I am an admitted Blackberry addict and I love new gadgets. That said, there is just something organic, something spiritual about scribbling on a piece of paper. I just can't seem to shake my attraction to paper planning. I love jotting down ideas and circling key concepts. Being able to draw a line between two related concepts is powerful. Using different colors to show transitions and to communicate emphasis richly expresses what words do not. There is a place in my soul that won't be satisfied with a little electronic checkmark next to a finished task. I need to write.

But as much as I love my planner, it does have its limitations. If I want to share my ideas with anybody, I have to either photocopy them or rewrite them electronically later on. No one else is able to see my calendar so coordinating schedules becomes a pretty labor intensive task. I am never totally sure if my wife has me booked someplace and I just forgot to write it down. I have yet to figure out a way to make it receive email and it won't automatically remind me of anything. Did I mention that I am totally screwed if I leave it on the roof of my car?

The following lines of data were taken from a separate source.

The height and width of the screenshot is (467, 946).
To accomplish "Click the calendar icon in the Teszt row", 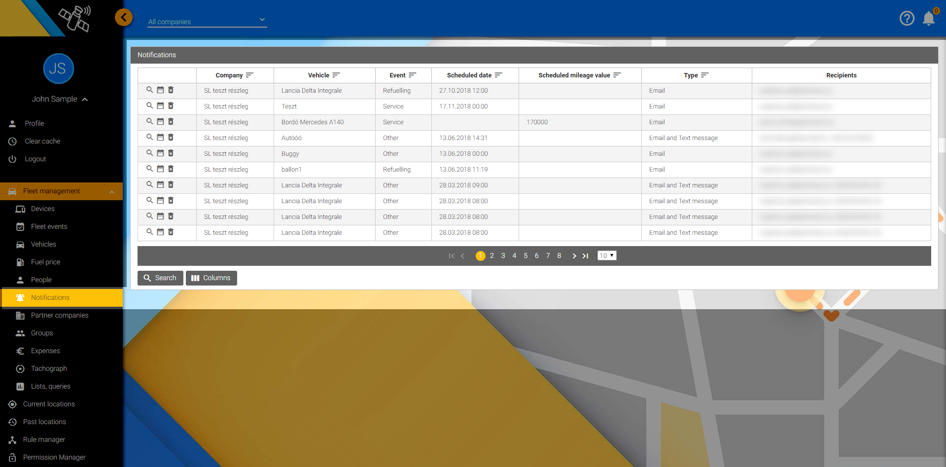I will (x=160, y=106).
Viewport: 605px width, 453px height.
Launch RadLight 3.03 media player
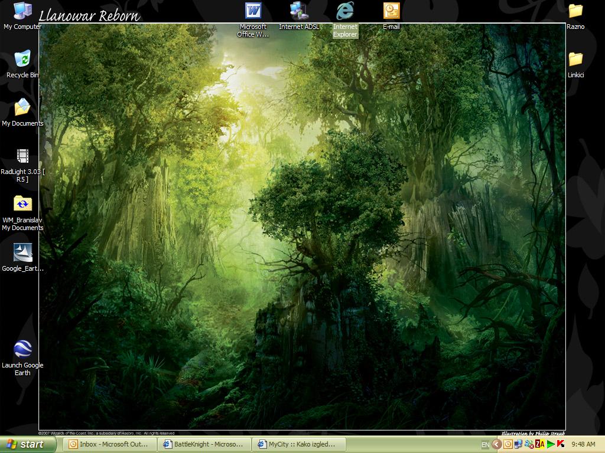(x=22, y=157)
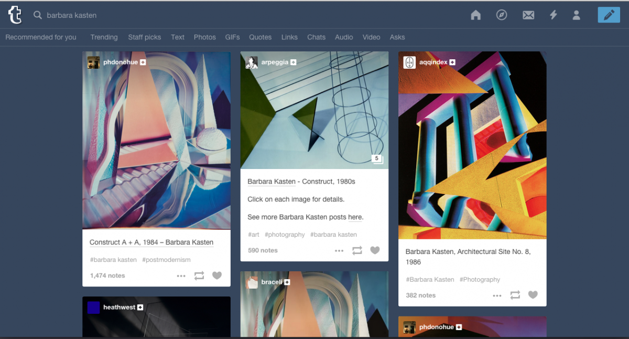Viewport: 629px width, 339px height.
Task: Open the inbox envelope icon
Action: coord(528,15)
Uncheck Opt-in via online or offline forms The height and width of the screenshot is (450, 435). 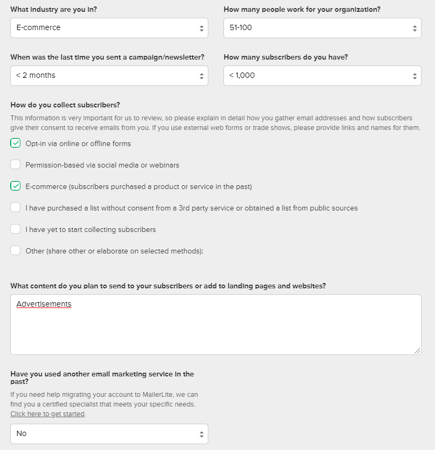pos(16,143)
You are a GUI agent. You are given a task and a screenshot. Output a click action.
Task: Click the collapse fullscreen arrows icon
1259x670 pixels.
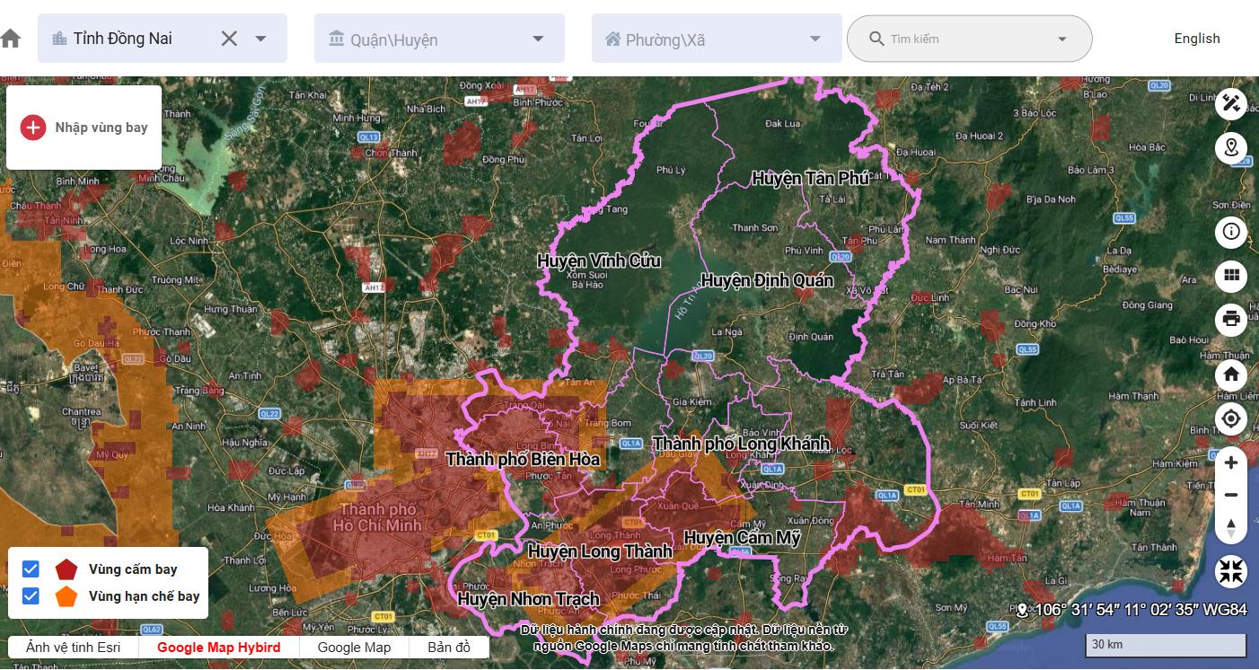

I've been fighting this internal battle for the better part of 20 years. I would go through periods of time where I did nothing but paper planning but inevitably the limitations we just discussed would pull me back to using something electronic. When I would decide to go paperless that part of my soul in search of free form expression would pull me back to handwritten notes. After all this time, I've come to the realization that neither approach is going to give me everything I need in a planning tool, so for now, I am going to use both.

I think there is a lesson here that we can apply in our agile projects. It doesn't have to be one or the other when it comes to planning. If we are all in the same room collaborating, exploring new ideas, and everyone is able to see and touch the same information; paper and whiteboards are the way to go. When the job requires us to manage large amounts of data, to coordinate over distance, or an ability to look at data from many different angles; software can do that much more effectively than paper.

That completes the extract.